Starting from the first line below, count every line holding the word "arrow", then state the total alone.
[[ Dataset entries, beginning ]]
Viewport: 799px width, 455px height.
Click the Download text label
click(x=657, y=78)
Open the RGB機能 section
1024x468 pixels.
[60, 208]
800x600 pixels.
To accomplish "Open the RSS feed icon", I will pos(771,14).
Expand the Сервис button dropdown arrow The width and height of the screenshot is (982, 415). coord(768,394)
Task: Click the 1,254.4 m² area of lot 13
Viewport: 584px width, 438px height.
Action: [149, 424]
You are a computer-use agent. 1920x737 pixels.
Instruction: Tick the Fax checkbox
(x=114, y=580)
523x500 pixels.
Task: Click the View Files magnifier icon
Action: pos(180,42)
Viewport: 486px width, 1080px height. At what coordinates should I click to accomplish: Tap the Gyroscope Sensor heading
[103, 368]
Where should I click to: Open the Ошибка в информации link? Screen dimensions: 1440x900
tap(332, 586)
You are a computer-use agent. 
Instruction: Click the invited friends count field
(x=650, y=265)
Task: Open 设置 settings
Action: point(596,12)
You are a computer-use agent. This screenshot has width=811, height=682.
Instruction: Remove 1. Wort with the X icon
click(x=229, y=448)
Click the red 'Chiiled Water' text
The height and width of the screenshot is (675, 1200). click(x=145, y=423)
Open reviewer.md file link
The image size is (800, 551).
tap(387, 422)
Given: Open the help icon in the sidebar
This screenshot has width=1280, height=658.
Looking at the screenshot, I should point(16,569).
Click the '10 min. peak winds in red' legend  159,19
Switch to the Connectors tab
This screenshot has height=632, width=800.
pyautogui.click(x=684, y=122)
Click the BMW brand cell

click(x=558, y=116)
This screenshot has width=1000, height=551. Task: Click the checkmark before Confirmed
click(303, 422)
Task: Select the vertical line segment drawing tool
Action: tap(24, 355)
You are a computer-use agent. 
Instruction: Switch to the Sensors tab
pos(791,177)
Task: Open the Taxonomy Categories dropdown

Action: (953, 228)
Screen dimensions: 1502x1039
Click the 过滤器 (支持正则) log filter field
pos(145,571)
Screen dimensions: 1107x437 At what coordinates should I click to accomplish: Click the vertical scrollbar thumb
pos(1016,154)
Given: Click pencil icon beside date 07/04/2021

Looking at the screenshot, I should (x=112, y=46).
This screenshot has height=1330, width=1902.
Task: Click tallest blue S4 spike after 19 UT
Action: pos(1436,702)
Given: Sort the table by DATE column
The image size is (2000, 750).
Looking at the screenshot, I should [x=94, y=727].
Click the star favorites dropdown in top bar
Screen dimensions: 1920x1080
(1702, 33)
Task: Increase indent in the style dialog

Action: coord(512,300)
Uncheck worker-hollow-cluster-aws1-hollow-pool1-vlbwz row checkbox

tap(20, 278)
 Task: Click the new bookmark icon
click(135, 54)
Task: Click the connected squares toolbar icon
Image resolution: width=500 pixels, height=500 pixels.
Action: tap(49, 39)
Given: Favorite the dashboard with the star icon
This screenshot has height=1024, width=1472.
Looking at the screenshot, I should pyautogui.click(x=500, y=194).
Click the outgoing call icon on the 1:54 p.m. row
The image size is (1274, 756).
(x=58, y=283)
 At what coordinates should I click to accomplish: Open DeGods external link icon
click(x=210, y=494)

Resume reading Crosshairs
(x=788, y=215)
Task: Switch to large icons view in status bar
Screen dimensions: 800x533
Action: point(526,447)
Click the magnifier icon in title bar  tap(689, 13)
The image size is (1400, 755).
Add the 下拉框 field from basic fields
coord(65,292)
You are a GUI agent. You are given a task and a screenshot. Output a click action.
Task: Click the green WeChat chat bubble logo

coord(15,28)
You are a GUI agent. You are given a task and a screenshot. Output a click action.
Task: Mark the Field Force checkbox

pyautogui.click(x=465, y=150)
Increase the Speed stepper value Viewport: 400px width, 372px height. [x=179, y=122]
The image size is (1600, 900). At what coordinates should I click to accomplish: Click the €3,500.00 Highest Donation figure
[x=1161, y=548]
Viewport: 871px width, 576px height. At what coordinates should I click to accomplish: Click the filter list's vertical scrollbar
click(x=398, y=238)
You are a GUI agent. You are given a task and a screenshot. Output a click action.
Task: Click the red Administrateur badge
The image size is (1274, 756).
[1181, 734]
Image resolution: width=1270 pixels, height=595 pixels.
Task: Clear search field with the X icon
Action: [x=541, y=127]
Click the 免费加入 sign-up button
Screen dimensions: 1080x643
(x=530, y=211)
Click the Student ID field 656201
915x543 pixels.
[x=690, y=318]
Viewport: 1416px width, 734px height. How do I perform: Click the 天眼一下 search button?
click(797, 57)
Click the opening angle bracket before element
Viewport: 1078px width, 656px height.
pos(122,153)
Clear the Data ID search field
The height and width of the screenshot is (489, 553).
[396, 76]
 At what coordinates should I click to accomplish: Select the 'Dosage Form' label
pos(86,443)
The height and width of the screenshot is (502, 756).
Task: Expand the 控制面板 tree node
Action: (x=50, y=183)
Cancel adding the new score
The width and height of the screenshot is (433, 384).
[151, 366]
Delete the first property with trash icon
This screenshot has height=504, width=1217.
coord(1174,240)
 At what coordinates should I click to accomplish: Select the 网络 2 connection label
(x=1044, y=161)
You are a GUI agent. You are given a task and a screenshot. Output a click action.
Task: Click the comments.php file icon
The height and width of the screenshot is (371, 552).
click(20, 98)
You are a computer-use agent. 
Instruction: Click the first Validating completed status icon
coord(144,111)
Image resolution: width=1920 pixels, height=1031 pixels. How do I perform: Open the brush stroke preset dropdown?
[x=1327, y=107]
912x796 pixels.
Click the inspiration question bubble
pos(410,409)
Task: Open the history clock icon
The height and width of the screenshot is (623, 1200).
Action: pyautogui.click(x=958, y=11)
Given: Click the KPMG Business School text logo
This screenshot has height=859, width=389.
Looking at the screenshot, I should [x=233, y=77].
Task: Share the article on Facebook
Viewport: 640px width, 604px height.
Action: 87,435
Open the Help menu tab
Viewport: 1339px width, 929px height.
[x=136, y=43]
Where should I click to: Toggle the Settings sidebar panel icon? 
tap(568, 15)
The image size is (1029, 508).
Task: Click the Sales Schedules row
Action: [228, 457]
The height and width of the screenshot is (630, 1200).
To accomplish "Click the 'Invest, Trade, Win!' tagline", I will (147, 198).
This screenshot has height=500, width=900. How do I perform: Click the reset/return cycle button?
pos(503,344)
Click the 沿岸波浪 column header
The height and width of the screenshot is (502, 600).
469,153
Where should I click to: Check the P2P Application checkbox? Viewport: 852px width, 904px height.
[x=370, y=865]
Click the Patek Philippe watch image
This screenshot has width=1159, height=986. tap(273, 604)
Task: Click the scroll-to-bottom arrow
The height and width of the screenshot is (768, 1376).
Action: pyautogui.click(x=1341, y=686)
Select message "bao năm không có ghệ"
[[ Dataset entries, end ]]
▶ **Answer box**:
2